:: Passage ::

==========

Face Oil on Oily Skin — My Eight-Week Test Results


Face oil on oily skin sounds like pouring gasoline on a grease fire — but after eight weeks of testing three different oils on my combination T-zone, my skin actually produced less sebum, not more, and the dehydration lines I'd been ignoring finally disappeared.

I have the kind of face that looks like a glazed donut by 2 PM. Forehead, nose, chin — all shiny. Cheeks dry and flakey at the same time. For years my entire skincare strategy was oil control. Mattifying moisturizer, blotting papers in my bag, powder touch-ups at lunch. The idea of voluntarily putting oil on this face felt insane.

Then a friend who'd lived in Seoul for three years told me something that stuck: "Korean women with oily skin don't avoid oil. They use the right oil to trick their skin into calming down." I thought it was ridiculous. But curiosity got the better of me, and now I genuinely can't go back to my old routine.

==========

:: Information provided ::
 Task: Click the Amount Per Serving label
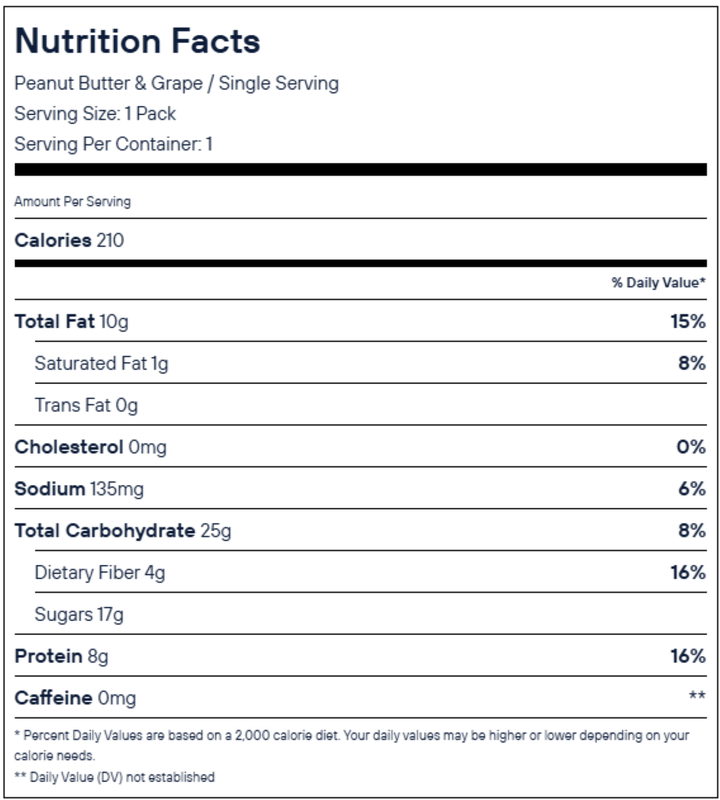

==========

:: Complete the following ::
(a) Translate this sentence from the post on face oil for oily skin into Spanish: "For years my entire skincare strategy was oil control."
(b) From the post on face oil for oily skin, list every product or habit the writer names as part of the old oil-control routine.
(c) Based on the post on face oil for oily skin, does each statement agree with the text? (i) The writer tested three different oils over eight weeks. (ii) The friend had lived in Seoul for five years. (iii) The writer's cheeks get shiny along with the forehead, nose and chin.

:: Responses per task ::
(a) Durante años, toda mi estrategia de cuidado de la piel fue el control de la grasa.

(b)
- Mattifying moisturizer
- Blotting papers in the bag
- Powder touch-ups at lunch

(c)
(i) Yes: "after eight weeks of testing three different oils on my combination T-zone"
(ii) No: "a friend who'd lived in Seoul for three years"
(iii) No: "Cheeks dry and flakey at the same time."